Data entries
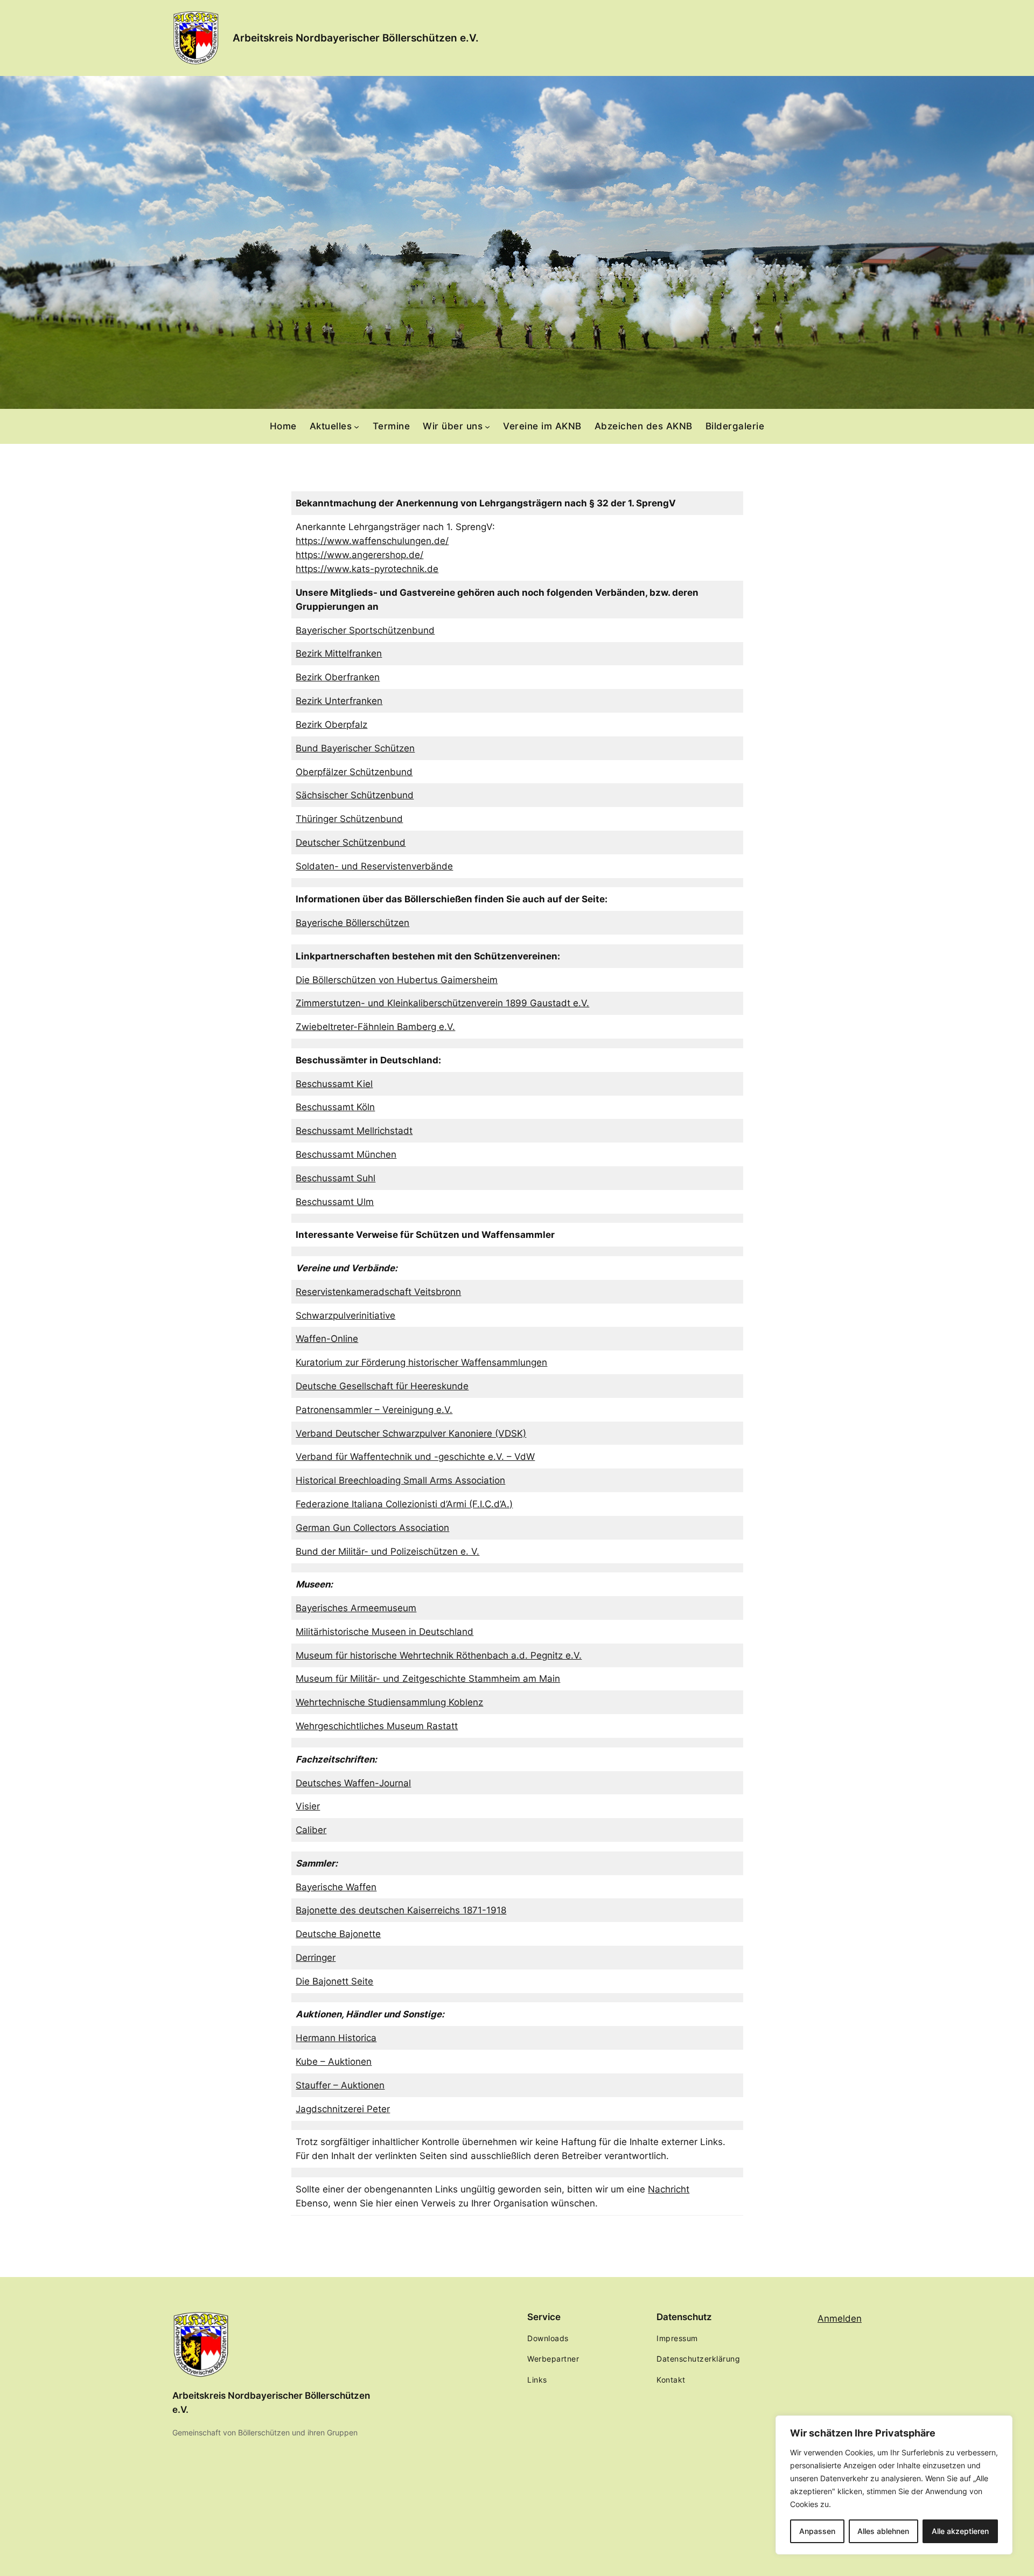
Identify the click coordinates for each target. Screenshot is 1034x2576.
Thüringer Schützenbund (349, 818)
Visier (308, 1806)
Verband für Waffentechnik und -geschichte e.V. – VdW (415, 1456)
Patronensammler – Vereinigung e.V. (374, 1409)
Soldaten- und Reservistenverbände (374, 866)
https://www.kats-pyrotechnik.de (367, 568)
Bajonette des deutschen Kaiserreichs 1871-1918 (401, 1910)
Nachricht (668, 2189)
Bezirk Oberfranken (338, 677)
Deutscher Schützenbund (351, 842)
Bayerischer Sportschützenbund (365, 630)
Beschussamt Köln (335, 1107)
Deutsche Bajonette (338, 1933)
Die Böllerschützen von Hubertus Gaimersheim (397, 979)
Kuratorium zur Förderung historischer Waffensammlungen (421, 1362)
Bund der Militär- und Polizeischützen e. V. (387, 1551)
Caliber (311, 1830)
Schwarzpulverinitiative (345, 1315)
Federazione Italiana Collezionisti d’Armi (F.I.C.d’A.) (404, 1504)
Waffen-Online (327, 1338)
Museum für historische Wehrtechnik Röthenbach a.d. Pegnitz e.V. (439, 1655)
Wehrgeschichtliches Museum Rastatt (377, 1726)
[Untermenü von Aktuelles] (356, 426)
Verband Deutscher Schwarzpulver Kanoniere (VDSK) (411, 1433)
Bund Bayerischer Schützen (355, 748)
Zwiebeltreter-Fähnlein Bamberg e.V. (375, 1026)
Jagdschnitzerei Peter (343, 2109)
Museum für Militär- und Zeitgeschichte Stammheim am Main (428, 1678)
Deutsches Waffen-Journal (353, 1783)
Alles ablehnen (883, 2531)
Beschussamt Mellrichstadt (354, 1130)
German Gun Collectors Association (372, 1527)
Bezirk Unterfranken (339, 700)
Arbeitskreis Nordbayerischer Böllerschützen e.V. (356, 37)
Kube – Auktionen (334, 2061)
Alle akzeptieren (960, 2531)
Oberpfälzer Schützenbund (354, 772)
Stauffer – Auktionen (340, 2085)
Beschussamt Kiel (334, 1083)
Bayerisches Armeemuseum (356, 1608)
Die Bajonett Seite (334, 1981)
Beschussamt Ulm (335, 1201)
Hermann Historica (336, 2037)
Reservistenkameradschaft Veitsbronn (378, 1291)
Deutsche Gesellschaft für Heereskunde (382, 1386)
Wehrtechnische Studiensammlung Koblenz (389, 1702)
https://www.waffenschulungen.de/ (372, 540)
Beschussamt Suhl (335, 1178)
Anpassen (817, 2531)
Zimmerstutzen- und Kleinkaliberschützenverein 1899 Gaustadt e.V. (442, 1003)
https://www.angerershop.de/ (359, 554)
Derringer (316, 1957)
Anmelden (840, 2318)
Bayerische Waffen (336, 1887)
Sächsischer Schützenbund (355, 795)
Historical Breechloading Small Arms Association (400, 1480)
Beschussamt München (346, 1154)
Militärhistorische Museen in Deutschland (384, 1631)
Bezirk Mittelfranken (339, 653)
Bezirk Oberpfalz (331, 724)
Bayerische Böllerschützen (352, 922)
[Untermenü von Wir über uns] (487, 426)
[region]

** Work instruction **
Through the last line of the entries above, beginning at the line containing "Bayerische Böllerschützen (352, 922)", transcribe each line exactly, both ends included and nothing more.

** Answer to the exercise **
Bayerische Böllerschützen (352, 922)
[Untermenü von Wir über uns] (487, 426)
[region]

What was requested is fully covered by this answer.